“Do you mind if I reverse the charges.”
And here’s my earlier post:
SISTERHOOD AT THE OSCARS, 1942
(Having four sisters myself I deeply appreciate this story, their complicated bond.)
The story behind the picture: Olivia De Havilland (born July 1, 1916) and Joan Fontaine (born October 22, 1917) are sisters. In 1942, they were both nominated for an Oscar in the Best Actress category, Olivia for her role in Hold Back the Dawn and Joan for her role in Hitchcock’s Suspicion. Joan won.
“I felt Olivia would spring across the table and grab me by the hair.”
Olivia would get her first Oscar in 1946 for To Each His Own but when Joan went to congratulate her Olivia brushed right by her without acknowledgement.
Olivia de Havilland is perhaps best known for her role as Melanie Hamilton Wilkes in Gone With the Wind. Joan had first auditioned for the picture but was turned down. She was told, “Melanie must be a plain Southern girl.” Fontaine suggested her sister.
In 1944, the de Havilland law was passed after a long and arduous law suit brought by de Havilland against Warner Brothers because she was sick of being forced to play roles as the demure ingénue or the damsels in distress. One of the most significant and far-reaching legal rulings in Hollywood, it reduced the power of the studios and extended greater creative freedom to the performers.

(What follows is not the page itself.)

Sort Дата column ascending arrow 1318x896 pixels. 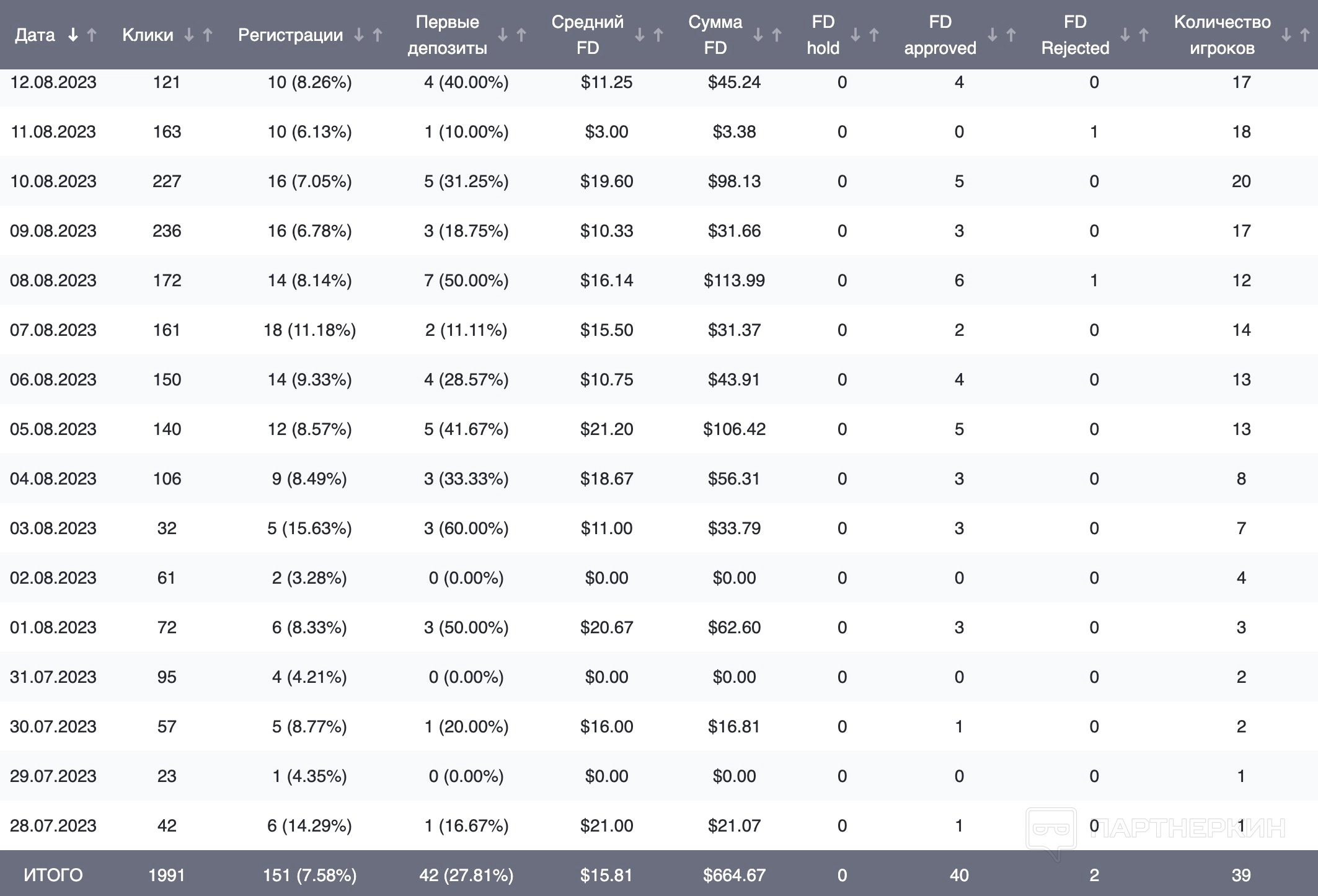[x=92, y=35]
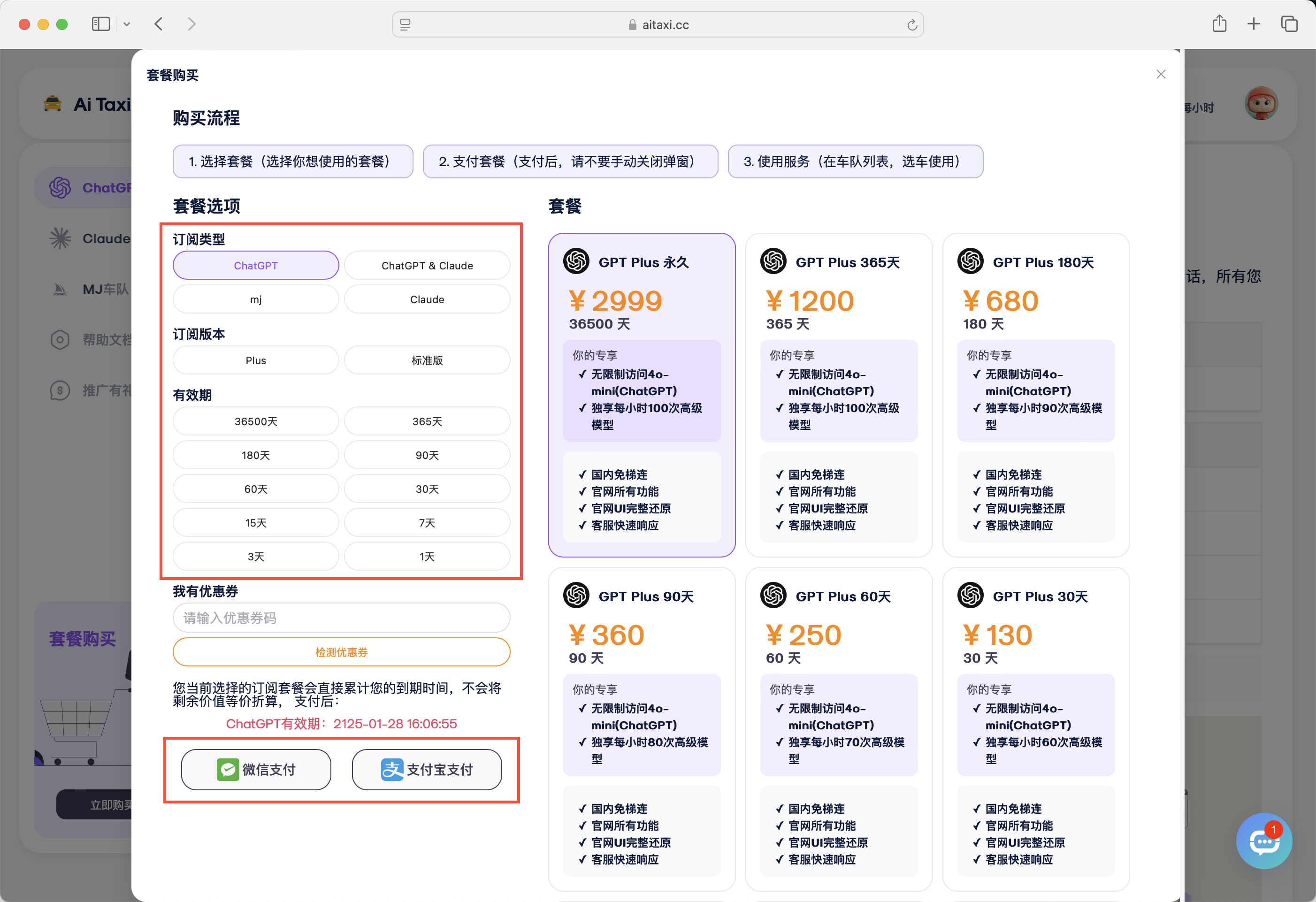Open the customer chat bubble icon
Viewport: 1316px width, 902px height.
coord(1263,841)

A final rift came in 1975 when their mother, the actress Lillian Fontaine, died. According to Fontaine, de Havilland neglected to invite her to the funeral. According to de Havilland, Fontaine was invited but declined saying she was too busy to attend. More on the subject can be found in de Havilland’s memoir Every Frenchman Has One and Fontaine’s No Bed of Roses: An Autobiography
Sadly, the sisters who are now 95 and 96, still don’t talk.